▶ Compiti:
1. Nel brano sul trasporto pubblico romano, a quanto ammonta il buco nel bilancio 2022 attribuito all'aumento del prezzo dei carburanti?
2. Prosegua il brano sulle difficoltà di Atac, riprendendo dopo l'ultima frase riportata.

▶ Estratto del documento:
——

C’è il Covid e anche la guerra tra Russia e Ucraina tra le ragioni che potrebbero determinare uno scossone al trasporto pubblico di linea a Roma. Come faccia un virus asiatico o un conflitto iniziato nel Donbass a generare disagi ai cittadini di Giardinetti o Tor Lupara è presto detto: un crollo dei biglietti venduti da Atac rispetto all’era pre-Covid e forniture e pezzi di ricambio molto più cari rispetto a quando Putin non ha invaso l’Ucraina.
Da come racconta il Messaggero, il combinato disposto di queste due emergenze planetarie avrebbe messo in allarme la municipalizzata dei trasporti romani, che ha preso carta e penna e ha scritto in Campidoglio parole chiare che prospettano ipotesi molto difficili. La base da cui partire è il buco da circa 40 milioni di euro che sarebbe stato causato dall’aumento del prezzo dei carburanti e che grava sul bilancio del 2022. Questo stato di sofferenza avrebbe messo in allarme i piani alti di Via Prenestina, che vedono con prospettive meno rosee le sfide che Atac si è prefissata per migliorare il trasporto pubblico capitolino.

——

▶ Dati forniti:
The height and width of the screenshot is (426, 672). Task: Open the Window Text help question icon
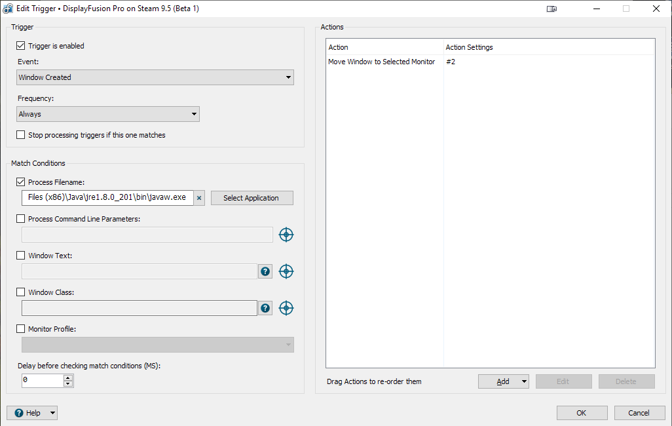[265, 271]
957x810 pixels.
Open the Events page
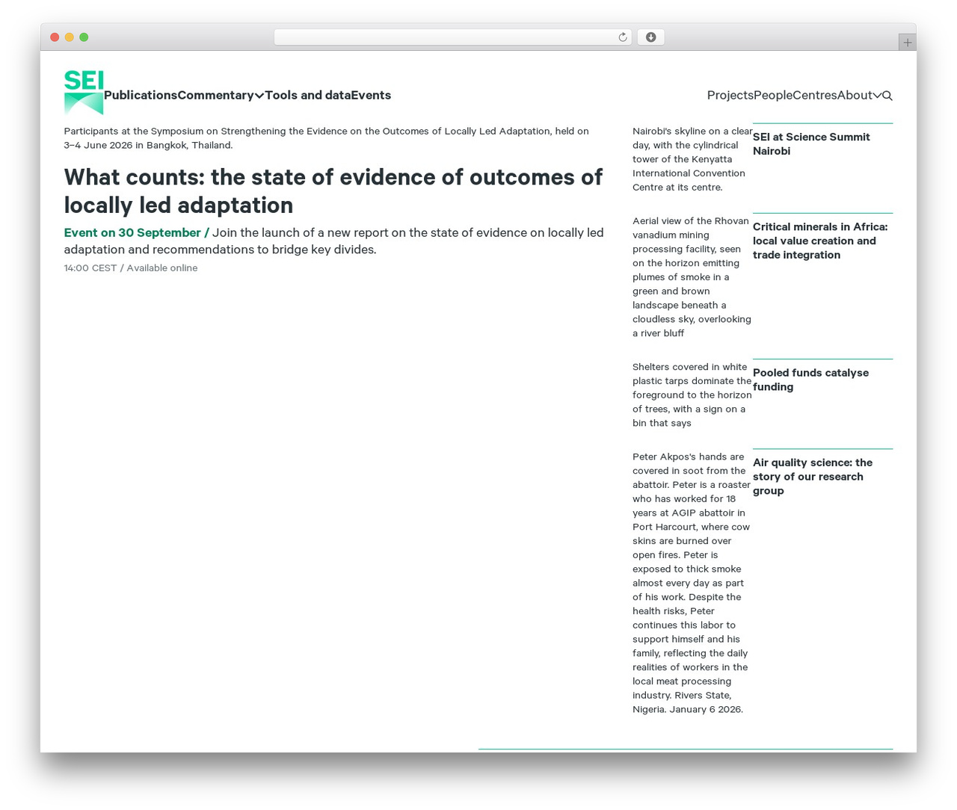[x=371, y=95]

——

▶ Risposte ai compiti:
1. Circa 40 milioni di euro.

2.
C’è in gioco la manutenzione e il rinnovo della flotta dei bus, la gestione e l’implementazione delle infrastrutture su ferro e, dulcis in fundo, l’aumento di corse dirette per le periferie. Quest’ultimo potrebbe essere uno dei punti più controversi sullo sviluppo di Roma nei prossimi decenni: con una periferia sterminata senza il necessario apporto di tpl, la Capitale rischia di creare un divario ancora maggiore tra centro e sobborghi cittadini. Anche perché la prospettiva di una nuova Fascia Verde inibita a tanti veicoli unita alla debolezza di un trasporto pubblico in grado di supplire i nuovi divieti, cosa provocherà a livello sociale?